What is being asked = Beginning at the line that holds "Open the mail", restate each line exactly through the final line of the records. Include both of those lines.

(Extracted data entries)
BEGIN
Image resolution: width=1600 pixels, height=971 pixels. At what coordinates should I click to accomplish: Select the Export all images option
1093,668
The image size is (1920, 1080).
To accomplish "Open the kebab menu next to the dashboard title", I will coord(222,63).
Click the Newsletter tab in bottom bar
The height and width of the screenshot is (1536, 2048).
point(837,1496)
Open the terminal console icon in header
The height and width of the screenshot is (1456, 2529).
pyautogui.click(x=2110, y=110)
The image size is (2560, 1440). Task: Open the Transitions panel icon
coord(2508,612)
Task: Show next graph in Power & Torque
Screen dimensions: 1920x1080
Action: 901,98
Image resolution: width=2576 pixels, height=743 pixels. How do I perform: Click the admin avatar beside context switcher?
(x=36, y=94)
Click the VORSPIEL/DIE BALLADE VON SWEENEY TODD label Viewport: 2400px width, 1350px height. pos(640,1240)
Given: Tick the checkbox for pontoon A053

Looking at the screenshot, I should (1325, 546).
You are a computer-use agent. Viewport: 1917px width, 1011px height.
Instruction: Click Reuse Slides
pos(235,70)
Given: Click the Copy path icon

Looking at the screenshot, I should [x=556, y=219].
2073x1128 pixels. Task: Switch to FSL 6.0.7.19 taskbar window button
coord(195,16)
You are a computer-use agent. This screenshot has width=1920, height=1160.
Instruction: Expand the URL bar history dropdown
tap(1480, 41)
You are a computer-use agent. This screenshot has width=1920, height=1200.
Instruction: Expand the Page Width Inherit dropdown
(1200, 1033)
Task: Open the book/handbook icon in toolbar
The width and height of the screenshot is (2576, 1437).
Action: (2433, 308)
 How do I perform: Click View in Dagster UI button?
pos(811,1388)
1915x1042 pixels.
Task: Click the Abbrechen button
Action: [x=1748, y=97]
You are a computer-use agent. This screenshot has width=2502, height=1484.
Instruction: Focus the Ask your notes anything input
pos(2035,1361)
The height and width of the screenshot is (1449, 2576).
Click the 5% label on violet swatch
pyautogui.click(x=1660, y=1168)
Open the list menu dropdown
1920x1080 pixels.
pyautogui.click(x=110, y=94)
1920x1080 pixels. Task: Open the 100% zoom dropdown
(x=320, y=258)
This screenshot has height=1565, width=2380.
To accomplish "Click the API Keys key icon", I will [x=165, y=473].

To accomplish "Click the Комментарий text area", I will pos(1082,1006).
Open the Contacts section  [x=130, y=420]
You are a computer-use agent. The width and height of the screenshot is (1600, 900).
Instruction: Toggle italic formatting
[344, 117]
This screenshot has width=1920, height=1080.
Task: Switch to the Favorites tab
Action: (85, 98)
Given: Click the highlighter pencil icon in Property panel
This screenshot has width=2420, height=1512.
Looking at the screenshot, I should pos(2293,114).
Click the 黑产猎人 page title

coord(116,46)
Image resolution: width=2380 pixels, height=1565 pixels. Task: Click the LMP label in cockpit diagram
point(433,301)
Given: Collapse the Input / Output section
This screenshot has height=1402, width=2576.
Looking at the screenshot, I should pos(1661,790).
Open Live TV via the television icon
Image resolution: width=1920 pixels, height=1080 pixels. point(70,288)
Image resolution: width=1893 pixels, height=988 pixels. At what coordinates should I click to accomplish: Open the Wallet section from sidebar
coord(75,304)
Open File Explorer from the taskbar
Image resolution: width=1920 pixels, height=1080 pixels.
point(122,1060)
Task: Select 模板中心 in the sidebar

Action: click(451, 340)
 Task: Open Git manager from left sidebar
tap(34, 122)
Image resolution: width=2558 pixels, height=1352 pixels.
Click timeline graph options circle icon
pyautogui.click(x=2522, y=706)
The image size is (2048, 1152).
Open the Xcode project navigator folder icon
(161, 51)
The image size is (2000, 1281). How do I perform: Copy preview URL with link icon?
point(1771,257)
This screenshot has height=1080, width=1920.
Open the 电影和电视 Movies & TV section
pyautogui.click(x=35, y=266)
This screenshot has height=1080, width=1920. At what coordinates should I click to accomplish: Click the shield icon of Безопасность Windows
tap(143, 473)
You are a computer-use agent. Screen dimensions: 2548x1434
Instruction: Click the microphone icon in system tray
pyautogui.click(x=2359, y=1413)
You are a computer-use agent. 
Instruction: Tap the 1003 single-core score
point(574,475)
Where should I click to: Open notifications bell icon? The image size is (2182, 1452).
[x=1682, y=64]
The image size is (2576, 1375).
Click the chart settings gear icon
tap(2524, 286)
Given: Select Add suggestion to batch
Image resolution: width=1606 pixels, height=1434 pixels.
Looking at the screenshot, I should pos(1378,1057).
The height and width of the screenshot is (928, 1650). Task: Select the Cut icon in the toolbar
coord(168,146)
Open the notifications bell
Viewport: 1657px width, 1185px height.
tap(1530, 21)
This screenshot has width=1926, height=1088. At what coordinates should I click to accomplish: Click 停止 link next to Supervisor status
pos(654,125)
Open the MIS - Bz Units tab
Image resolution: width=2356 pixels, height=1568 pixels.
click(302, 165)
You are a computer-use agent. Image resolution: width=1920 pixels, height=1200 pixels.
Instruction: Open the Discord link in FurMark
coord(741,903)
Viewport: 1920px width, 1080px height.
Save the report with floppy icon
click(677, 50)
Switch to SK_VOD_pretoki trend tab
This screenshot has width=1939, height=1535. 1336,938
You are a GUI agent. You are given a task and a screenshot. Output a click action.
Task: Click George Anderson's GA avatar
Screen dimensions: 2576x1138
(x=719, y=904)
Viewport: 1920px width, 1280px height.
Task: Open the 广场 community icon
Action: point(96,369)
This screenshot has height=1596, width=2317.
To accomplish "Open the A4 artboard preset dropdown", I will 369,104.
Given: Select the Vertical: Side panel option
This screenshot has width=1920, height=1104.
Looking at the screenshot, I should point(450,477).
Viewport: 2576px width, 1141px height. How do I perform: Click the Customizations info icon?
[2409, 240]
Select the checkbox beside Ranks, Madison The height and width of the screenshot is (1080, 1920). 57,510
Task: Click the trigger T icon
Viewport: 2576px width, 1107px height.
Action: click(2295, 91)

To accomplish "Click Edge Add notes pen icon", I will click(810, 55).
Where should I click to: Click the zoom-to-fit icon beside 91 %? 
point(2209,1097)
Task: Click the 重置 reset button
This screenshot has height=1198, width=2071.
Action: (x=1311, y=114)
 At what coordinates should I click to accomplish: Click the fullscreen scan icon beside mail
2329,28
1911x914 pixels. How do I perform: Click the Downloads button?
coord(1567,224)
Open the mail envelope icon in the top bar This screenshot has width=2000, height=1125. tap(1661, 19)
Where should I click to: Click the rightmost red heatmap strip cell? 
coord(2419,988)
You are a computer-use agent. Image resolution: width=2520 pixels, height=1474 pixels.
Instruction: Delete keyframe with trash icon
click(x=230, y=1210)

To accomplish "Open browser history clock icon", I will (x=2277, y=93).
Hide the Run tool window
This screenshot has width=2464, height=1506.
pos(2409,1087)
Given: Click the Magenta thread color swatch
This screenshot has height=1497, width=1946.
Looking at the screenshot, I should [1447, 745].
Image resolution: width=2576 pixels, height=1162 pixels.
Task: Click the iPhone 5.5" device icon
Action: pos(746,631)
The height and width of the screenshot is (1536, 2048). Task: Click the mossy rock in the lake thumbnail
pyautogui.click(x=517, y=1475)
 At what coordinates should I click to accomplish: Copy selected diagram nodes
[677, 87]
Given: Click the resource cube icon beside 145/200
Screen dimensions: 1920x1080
END
Answer space =
Open the mail envelope icon in the top bar This screenshot has width=2000, height=1125. tap(1661, 19)
Where should I click to: Click the rightmost red heatmap strip cell? 
coord(2419,988)
You are a computer-use agent. Image resolution: width=2520 pixels, height=1474 pixels.
Instruction: Delete keyframe with trash icon
click(x=230, y=1210)

To accomplish "Open browser history clock icon", I will (x=2277, y=93).
Hide the Run tool window
This screenshot has width=2464, height=1506.
pos(2409,1087)
Given: Click the Magenta thread color swatch
This screenshot has height=1497, width=1946.
Looking at the screenshot, I should [1447, 745].
Image resolution: width=2576 pixels, height=1162 pixels.
Task: Click the iPhone 5.5" device icon
Action: pos(746,631)
The height and width of the screenshot is (1536, 2048). Task: Click the mossy rock in the lake thumbnail
pyautogui.click(x=517, y=1475)
 At what coordinates should I click to accomplish: Copy selected diagram nodes
[677, 87]
Given: Click the resource cube icon beside 145/200
Screen dimensions: 1920x1080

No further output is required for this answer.